Remi couldn’t breathe and her heart accelerated.
The two men continued to hammer at each other and she swore
she felt every punch that landed on Jason as if they struck her own body. She
flinched and tensed. The refs circled them, the other players drifted over to
the boards near their respective benches.
Then Jason dropped the other guy to the ice and fell onto
him, punching at his face with fierce, frenzied blows.
“Jesus!” She pressed her hands to her mouth, wanted to cover
her eyes, look away. She couldn’t stand it. “What are you doing?” she shouted
at the television, as if he could hear her. “Stop, Jason. Stop it!”
The refs finally pulled Jason off the other player and
dragged him away, bleeding from his face, chest heaving, hands still in fists.
They went to a commercial.
She shook her head, beside herself. She wanted to teleport
herself to St. Louis, find him and scream at him. She just did not get it.
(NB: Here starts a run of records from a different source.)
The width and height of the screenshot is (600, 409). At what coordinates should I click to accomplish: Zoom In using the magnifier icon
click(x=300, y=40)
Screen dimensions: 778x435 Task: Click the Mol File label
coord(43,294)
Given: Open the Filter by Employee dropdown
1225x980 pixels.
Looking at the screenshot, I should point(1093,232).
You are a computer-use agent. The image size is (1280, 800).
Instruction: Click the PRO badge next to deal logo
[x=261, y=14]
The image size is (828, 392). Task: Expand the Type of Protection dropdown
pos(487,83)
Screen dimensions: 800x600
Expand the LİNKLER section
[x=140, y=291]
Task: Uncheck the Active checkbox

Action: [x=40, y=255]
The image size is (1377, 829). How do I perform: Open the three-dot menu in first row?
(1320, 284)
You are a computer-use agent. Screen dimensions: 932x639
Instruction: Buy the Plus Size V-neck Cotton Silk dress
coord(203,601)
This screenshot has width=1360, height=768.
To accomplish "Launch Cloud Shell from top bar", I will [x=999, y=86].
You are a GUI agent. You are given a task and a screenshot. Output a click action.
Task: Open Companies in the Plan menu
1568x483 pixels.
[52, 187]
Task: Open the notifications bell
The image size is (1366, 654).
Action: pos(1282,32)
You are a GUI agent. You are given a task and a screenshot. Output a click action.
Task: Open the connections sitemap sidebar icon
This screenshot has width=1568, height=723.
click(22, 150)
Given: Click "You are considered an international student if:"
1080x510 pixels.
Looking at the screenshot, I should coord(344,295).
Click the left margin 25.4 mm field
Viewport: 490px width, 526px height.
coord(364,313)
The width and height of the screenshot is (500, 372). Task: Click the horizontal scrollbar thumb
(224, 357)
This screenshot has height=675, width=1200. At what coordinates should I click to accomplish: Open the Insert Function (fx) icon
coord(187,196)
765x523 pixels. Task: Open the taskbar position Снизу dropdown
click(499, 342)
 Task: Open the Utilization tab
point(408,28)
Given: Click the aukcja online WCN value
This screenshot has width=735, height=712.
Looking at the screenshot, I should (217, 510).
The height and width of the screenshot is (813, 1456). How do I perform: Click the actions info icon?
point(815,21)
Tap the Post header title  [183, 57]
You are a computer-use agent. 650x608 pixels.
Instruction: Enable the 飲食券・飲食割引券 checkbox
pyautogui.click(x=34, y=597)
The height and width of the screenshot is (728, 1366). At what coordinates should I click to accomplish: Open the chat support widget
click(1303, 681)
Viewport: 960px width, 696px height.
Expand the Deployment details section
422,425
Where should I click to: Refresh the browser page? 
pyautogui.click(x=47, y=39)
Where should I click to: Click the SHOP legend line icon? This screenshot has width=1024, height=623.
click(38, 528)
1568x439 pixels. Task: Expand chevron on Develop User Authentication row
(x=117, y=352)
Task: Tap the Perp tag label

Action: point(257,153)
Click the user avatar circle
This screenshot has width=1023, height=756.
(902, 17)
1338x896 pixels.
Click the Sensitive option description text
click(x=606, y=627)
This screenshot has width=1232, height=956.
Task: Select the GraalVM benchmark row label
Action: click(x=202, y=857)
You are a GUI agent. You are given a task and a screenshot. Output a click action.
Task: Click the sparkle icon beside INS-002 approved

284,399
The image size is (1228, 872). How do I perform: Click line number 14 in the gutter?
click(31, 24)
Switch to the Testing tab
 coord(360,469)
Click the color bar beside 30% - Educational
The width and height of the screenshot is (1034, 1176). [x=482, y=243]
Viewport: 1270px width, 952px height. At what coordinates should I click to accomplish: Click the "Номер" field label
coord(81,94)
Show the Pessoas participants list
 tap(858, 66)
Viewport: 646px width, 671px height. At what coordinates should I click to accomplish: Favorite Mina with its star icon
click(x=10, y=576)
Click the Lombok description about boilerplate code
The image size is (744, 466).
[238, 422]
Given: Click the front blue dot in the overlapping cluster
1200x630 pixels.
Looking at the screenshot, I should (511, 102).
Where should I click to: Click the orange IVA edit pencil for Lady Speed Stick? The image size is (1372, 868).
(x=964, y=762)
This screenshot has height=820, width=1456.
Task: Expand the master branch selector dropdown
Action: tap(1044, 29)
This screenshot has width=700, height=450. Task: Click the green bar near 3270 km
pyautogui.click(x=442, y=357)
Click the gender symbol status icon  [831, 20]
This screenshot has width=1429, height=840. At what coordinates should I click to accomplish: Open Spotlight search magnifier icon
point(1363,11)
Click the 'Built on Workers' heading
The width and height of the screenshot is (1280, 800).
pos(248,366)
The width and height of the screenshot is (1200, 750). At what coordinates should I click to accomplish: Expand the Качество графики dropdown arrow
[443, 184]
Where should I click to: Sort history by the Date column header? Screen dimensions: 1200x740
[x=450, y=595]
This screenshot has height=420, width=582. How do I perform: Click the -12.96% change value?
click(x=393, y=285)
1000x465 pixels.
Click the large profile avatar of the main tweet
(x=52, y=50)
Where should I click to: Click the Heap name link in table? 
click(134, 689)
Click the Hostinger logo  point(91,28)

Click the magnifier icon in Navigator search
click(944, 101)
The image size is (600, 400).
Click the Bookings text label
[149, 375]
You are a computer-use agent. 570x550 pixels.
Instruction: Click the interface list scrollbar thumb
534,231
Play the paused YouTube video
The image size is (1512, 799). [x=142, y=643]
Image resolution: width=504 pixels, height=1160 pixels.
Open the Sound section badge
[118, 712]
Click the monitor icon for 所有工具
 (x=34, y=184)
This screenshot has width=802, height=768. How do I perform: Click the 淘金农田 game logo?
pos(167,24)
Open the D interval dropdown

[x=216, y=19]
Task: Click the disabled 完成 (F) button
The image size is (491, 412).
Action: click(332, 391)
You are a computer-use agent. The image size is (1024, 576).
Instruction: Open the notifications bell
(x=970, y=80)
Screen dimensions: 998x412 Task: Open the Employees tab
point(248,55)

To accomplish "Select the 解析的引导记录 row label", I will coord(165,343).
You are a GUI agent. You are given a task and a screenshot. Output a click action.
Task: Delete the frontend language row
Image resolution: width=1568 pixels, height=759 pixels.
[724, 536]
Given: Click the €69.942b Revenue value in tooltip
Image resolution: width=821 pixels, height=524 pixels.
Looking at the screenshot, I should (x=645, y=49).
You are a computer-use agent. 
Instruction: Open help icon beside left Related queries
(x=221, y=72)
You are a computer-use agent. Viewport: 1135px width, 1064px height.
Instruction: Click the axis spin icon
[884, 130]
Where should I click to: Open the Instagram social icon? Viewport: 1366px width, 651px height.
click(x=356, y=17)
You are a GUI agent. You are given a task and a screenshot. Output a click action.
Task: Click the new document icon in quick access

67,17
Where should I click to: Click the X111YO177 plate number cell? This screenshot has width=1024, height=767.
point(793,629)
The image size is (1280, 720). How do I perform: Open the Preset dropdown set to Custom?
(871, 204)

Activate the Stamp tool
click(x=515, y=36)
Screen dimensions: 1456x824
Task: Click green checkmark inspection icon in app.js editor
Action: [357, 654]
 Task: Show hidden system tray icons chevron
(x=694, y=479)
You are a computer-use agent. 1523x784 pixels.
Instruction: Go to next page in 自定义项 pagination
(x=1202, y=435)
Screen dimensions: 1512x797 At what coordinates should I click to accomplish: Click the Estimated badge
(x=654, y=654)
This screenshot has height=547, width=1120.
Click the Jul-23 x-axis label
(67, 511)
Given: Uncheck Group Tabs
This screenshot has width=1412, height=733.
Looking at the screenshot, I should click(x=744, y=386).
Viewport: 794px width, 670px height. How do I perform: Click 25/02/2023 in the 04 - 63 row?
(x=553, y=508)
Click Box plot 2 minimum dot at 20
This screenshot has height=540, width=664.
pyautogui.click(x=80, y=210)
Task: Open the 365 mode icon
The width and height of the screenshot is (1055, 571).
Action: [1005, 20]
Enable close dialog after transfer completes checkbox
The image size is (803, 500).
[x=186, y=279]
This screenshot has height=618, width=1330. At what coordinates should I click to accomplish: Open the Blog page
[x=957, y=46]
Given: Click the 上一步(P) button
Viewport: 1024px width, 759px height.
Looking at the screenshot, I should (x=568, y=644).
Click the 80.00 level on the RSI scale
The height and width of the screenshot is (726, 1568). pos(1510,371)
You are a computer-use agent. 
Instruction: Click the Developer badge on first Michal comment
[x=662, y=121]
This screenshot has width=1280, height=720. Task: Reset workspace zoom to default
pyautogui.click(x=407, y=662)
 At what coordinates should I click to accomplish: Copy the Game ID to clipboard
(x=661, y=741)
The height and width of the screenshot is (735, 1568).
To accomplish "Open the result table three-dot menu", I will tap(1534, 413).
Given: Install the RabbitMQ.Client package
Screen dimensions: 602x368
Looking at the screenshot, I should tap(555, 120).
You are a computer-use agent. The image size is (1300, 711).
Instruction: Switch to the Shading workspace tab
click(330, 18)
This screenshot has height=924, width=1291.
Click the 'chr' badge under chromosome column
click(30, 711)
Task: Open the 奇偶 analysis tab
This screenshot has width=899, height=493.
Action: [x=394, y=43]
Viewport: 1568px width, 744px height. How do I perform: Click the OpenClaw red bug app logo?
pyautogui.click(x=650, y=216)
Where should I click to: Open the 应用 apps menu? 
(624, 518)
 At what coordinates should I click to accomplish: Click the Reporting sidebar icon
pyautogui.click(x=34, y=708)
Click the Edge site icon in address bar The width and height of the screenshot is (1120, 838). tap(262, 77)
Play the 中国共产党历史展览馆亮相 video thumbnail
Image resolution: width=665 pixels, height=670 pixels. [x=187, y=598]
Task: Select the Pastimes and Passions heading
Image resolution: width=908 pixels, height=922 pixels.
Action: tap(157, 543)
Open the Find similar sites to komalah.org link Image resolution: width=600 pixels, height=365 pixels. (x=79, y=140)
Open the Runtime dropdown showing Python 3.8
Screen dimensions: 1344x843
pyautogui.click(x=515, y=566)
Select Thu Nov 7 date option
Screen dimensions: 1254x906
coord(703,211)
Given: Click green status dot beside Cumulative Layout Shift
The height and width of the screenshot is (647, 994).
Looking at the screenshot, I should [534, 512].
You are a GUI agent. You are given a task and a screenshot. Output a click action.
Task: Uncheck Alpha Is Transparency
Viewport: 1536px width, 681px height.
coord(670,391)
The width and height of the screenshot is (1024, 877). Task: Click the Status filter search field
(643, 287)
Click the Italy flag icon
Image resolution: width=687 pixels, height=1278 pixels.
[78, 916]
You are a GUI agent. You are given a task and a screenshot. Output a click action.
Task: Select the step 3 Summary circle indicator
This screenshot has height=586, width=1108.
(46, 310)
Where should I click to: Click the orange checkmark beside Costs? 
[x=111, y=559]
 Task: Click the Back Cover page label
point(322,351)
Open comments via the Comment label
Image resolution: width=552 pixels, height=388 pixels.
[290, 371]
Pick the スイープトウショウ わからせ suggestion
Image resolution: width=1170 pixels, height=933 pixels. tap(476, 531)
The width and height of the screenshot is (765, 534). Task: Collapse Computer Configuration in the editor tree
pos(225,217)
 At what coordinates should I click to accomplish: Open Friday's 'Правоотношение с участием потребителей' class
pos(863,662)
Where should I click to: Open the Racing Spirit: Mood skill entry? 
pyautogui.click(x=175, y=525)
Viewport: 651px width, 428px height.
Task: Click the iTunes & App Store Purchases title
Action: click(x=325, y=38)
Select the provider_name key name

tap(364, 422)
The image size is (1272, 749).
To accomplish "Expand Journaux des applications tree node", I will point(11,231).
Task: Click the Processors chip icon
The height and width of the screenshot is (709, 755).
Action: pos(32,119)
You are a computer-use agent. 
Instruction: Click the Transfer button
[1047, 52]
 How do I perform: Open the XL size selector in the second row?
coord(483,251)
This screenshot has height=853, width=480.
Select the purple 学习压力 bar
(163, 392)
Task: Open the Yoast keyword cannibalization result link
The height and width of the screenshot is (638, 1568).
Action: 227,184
She knew fighting was a part of hockey, a big part. She and Jason
had talked about it, how he didn’t condone fighting just for the sake of
fighting, but with high adrenaline and intense competition it was going to
happen sometimes, and it was okay if it was for some noble purpose like
defending another player or protecting the goalie. Although she didn’t exactly
get what was noble about beating someone up.
She’d never seen Jason fight, but then she’d only seen a
couple of games. He wasn’t known as a fighter. He was known as a smart player,
big, but quick-thinking and intuitive, a player who used finesse rather than
his fists.
Delise looked at her, her lips rolled in. “Are you okay?”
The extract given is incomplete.